If unsure, ask. Never guess. — AI Agent Pre-Execution Checklist
Hugging Face Forums [Unofficial]
June 10, 2026
There are two dominant positions in AI discourse today.
The optimists say: make the model smarter, and the problems will solve themselves. Better reasoning, longer context, larger scale — that is enough.
The control advocates say: AI is becoming too powerful. It must be audited, regulated, governed, and overseen.
Both positions focus on the capability of the model. One sees growing capability as the solution. The other sees it as the threat. They sit on the same axis.
This document takes a different position.
The problem is not that AI is too powerful. The problem is that AI does not reliably know what it does not know — and does not stop when it should.
AI is not executing because it is too smart. It is executing because it was not given a structure that requires it to stop and ask first.
This is not about fearing AI or restricting it. It is about making sure AI does not treat incomplete instructions as complete ones.
The optimists say: wait for a smarter model.
The control advocates say: the model is already too dangerous.

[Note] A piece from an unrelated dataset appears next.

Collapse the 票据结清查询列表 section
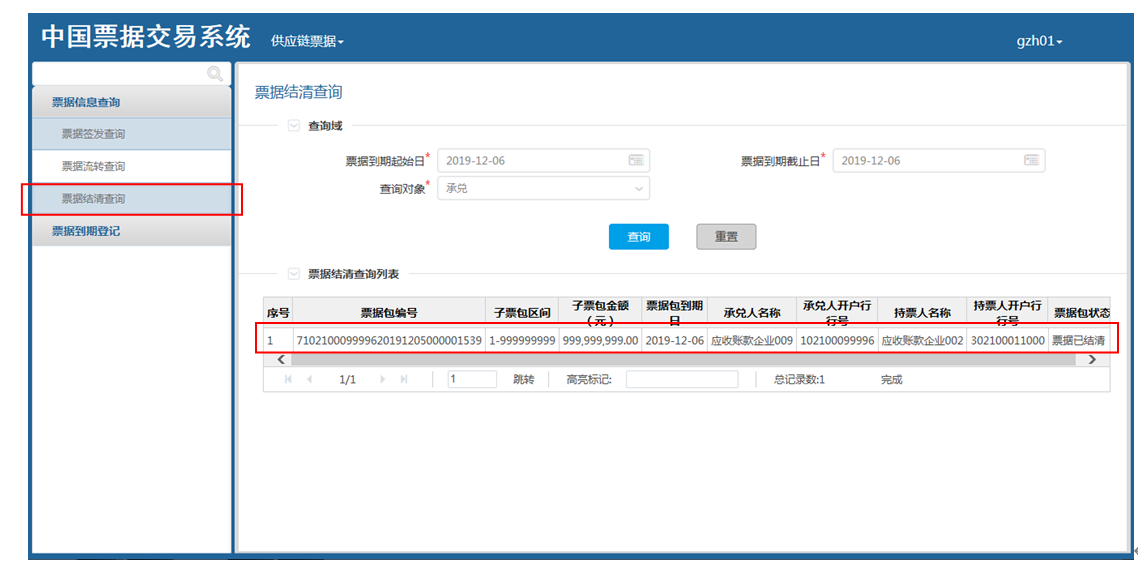1138x566 pixels. [294, 273]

This document says: the core issue is not only model capability. The missing piece is a structure that makes AI honest about what it does not know.
AI that stops when it does not know — and asks before it acts — can already do far more, far more safely, than AI that fills every blank with its best guess.
We do not need to wait. The structure that makes this possible can be put in place right now.
This does not require a new framework or library. The structure can be applied by declaring the rules in natural language — as a system prompt, an agent instruction, or a Provider-defined Checklist. AI handles the verification logic from there.